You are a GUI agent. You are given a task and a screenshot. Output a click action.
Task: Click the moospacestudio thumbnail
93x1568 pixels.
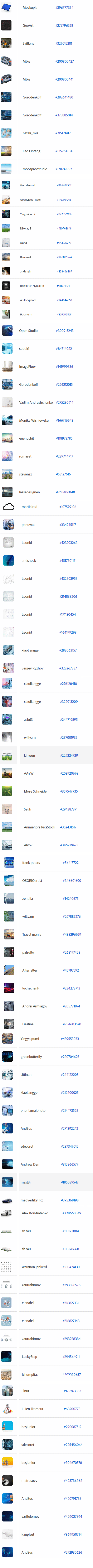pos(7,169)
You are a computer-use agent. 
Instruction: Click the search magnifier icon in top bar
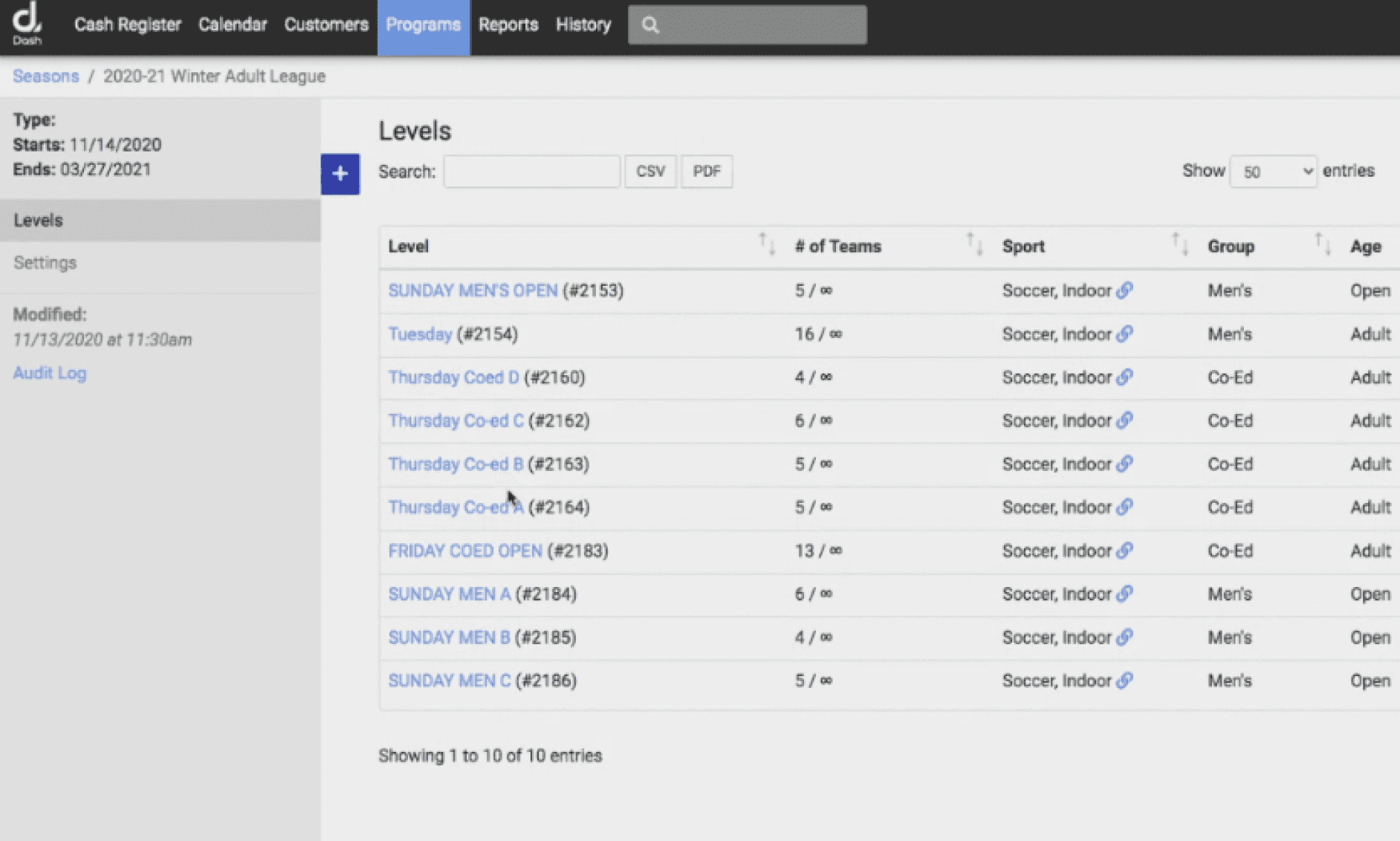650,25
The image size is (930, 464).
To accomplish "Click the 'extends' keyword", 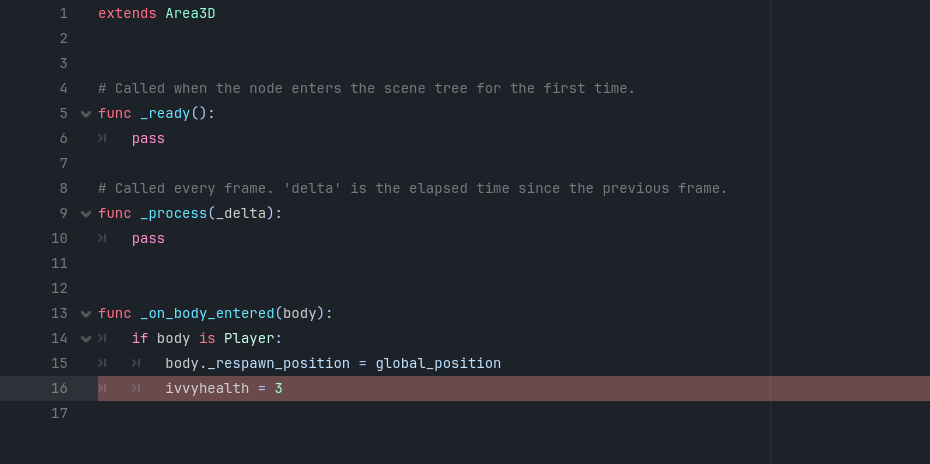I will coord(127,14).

========================================

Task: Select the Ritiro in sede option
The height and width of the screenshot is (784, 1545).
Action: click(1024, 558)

========================================

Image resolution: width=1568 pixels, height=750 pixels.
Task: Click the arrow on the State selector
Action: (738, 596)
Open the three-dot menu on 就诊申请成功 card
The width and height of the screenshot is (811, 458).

========================================

- Problem details
From the entries above, extract each line containing "agent".

- Completed task
You are a GUI agent. You are given a task and a screenshot. Output a click action.
You are a computer-use agent. 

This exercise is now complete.